In its ceaseless quest to protect us from ourselves, Congress in 2009 compelled credit card companies to confirm an applicant’s “ability to pay” before approving an account. Lawmakers evidently believe that Visa, MasterCard, Discover, and the like somehow lack incentive to manage their own credit risk. (As opposed to, say, the elected officials who have racked up $1.2 trillion in national debt this year.)
In any event, the Federal Reserve Board subsequently issued the specific regulations called for in the Credit Card Accountability, Responsibility, and Disclosure Act (CARD). While the title makes for a cutesy acronym, it’s rather odd to use “accountability” to describe a statute that prohibits private companies from acting independently.
Fed Governor Elizabeth Duke was downright proud of the new rules, which she declared to be “an important milestone in the Federal Reserve’s efforts to ensure that consumers who rely on credit cards are treated fairly.”
But the new regulation can hardly be regarded as “fair.” In fact, the law is widely interpreted as prohibiting millions of stay-at-home moms (and a few dads) from obtaining credit cards of their own altogether—just like the 1950s. That’s because the “ability to pay” regulation requires credit card applicants to have an independent source of income to open an account, or else find a co-signer. To wit:
§Ability to Pay.
(a) General rule. (1)(i) Consideration of ability to pay. A card issuer must not open a credit card account for a consumer…unless the card issuer considers the ability of the consumer to make the required minimum periodic payments under the terms of the account based on the consumer’s income or assets and current obligations.

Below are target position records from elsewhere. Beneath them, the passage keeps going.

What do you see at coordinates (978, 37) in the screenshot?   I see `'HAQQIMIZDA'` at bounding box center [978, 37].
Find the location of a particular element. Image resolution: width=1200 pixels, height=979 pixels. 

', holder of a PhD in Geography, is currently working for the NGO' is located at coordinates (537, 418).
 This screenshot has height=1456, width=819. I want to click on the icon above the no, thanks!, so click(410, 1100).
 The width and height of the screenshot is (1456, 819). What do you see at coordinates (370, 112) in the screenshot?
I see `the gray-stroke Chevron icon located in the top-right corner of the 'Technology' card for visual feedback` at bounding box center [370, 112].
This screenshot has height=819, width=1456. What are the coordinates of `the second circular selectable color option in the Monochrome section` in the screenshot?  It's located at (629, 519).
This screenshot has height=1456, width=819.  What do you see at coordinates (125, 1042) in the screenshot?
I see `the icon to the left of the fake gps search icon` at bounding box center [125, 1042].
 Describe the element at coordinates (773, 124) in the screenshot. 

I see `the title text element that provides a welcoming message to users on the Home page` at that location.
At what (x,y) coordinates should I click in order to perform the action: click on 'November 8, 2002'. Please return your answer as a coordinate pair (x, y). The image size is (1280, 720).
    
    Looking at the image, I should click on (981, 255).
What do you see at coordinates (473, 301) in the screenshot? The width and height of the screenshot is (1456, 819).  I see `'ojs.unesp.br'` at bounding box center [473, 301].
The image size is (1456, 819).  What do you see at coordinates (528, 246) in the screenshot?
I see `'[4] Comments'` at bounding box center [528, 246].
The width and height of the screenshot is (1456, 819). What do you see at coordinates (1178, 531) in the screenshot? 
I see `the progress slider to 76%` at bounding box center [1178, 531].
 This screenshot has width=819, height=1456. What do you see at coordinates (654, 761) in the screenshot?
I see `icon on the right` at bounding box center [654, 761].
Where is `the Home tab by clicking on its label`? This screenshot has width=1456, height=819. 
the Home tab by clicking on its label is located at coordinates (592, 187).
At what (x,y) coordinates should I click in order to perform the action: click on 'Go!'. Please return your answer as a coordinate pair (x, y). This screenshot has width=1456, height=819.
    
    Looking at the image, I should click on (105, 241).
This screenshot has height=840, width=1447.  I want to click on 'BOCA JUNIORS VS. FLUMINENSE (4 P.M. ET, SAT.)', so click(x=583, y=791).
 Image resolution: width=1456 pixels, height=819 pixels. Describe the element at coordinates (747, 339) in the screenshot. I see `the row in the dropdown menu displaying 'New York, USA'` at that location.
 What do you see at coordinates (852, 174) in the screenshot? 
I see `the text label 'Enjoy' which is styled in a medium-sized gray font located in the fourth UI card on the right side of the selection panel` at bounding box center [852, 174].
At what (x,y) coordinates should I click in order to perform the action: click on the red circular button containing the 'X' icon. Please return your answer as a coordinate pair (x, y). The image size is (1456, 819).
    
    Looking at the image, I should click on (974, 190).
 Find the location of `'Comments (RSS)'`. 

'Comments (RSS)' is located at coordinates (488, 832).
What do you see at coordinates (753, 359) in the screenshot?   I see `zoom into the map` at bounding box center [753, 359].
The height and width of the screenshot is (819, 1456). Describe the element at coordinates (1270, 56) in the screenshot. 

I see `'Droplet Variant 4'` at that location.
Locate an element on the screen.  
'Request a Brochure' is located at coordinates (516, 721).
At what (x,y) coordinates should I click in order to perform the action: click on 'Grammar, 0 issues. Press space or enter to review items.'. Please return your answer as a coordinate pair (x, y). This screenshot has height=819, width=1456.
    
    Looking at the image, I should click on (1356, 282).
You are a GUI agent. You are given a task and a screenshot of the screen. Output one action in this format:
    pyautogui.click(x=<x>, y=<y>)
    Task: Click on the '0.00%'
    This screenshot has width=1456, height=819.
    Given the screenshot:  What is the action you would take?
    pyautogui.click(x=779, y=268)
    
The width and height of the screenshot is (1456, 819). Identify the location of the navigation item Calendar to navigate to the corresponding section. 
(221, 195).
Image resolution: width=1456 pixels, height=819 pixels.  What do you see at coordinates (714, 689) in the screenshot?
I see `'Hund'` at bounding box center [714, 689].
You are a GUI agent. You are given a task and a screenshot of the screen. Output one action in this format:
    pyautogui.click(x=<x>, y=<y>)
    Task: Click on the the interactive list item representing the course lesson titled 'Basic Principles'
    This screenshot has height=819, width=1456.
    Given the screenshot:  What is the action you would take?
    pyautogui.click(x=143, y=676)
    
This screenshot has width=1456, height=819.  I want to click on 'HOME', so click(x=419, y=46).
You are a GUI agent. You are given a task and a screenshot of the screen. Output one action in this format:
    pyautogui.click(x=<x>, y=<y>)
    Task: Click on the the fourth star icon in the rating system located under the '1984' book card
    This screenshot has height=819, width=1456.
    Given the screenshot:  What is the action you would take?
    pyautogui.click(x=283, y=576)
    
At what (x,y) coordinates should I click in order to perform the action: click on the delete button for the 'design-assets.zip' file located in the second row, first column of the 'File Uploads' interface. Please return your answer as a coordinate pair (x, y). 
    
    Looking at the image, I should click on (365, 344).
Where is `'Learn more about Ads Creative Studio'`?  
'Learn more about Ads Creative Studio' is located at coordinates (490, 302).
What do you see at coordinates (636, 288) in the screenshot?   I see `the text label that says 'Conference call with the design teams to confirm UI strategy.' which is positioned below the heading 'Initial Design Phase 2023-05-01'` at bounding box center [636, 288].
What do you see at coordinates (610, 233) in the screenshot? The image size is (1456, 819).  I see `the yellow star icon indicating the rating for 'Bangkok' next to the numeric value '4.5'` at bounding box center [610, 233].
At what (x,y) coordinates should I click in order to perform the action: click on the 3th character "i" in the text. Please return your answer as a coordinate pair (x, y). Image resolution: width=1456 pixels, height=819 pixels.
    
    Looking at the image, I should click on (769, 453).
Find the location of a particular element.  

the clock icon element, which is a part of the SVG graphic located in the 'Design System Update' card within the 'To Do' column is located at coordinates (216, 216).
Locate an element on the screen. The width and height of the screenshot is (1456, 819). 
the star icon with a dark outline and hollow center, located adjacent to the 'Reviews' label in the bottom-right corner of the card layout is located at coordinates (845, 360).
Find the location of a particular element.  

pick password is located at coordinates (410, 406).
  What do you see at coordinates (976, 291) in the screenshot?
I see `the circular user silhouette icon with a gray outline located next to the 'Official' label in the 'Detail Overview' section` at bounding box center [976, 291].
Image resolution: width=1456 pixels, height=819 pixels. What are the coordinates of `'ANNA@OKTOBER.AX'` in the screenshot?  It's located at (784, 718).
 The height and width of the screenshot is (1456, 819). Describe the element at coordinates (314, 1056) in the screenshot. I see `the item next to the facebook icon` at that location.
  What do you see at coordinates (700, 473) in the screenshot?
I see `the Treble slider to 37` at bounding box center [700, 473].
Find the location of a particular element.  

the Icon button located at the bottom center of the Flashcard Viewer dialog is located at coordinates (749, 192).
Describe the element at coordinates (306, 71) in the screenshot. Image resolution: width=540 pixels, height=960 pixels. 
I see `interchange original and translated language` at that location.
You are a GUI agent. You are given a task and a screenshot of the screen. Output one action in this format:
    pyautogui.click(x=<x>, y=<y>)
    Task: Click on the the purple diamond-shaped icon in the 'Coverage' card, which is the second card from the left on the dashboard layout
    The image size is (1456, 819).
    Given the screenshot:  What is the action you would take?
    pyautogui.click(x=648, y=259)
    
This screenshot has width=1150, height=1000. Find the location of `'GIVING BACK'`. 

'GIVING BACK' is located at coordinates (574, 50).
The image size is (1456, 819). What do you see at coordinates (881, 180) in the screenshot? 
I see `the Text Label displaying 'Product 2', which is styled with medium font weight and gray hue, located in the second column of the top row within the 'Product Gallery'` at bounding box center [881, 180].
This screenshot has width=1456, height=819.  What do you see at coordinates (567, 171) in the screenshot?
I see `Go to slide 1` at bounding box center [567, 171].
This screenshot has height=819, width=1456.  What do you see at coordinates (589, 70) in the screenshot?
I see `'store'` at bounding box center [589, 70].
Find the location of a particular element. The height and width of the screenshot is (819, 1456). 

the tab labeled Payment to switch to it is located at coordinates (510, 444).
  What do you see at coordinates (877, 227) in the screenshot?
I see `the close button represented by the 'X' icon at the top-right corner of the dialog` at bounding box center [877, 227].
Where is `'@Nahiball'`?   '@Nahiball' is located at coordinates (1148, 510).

(ii) Reasonable policies and procedures. Card issuers must establish and maintain reasonable written policies and procedures to consider a consumer’s income or assets and current obligations…It would be unreasonable for a card issuer to…issue a credit card to a consumer who does not have any income.
Talk about a “War on Women”!
Credit card companies long ago realized that homemakers make the majority of household purchases—lack of a paycheck notwithstanding. A variety of studies also document that women take fewer financial risks than men, giving them a slight edge on the reliability scale. So, naturally, Congress has made it much more difficult for those with better credit odds to obtain credit. All of which is a kind of Orwellian corollary to putting lawmakers utterly lacking fiscal discipline in charge of the nation’s finances.
Just how the provision squares with marital property laws in some states is unsettled. Meanwhile, some 45,000 outraged moms (and a few dads) signed a petition of protest that has been delivered to the Consumer Financial Protection Bureau. A senior spokeswoman there told Forbes, “Concerns about how the rule may be affecting stay-at-home spouses have been brought to our attention and we are studying the issue.”
This latest regulatory perversion, along with all the other interference in most every aspect of our lives, reflect the arrogance of politicians and regulators who regard citizens as incompetent and who nurture a mistrust of free enterprise. All the while, they claim credit for grand schemes for which the rest of us pay a very high price.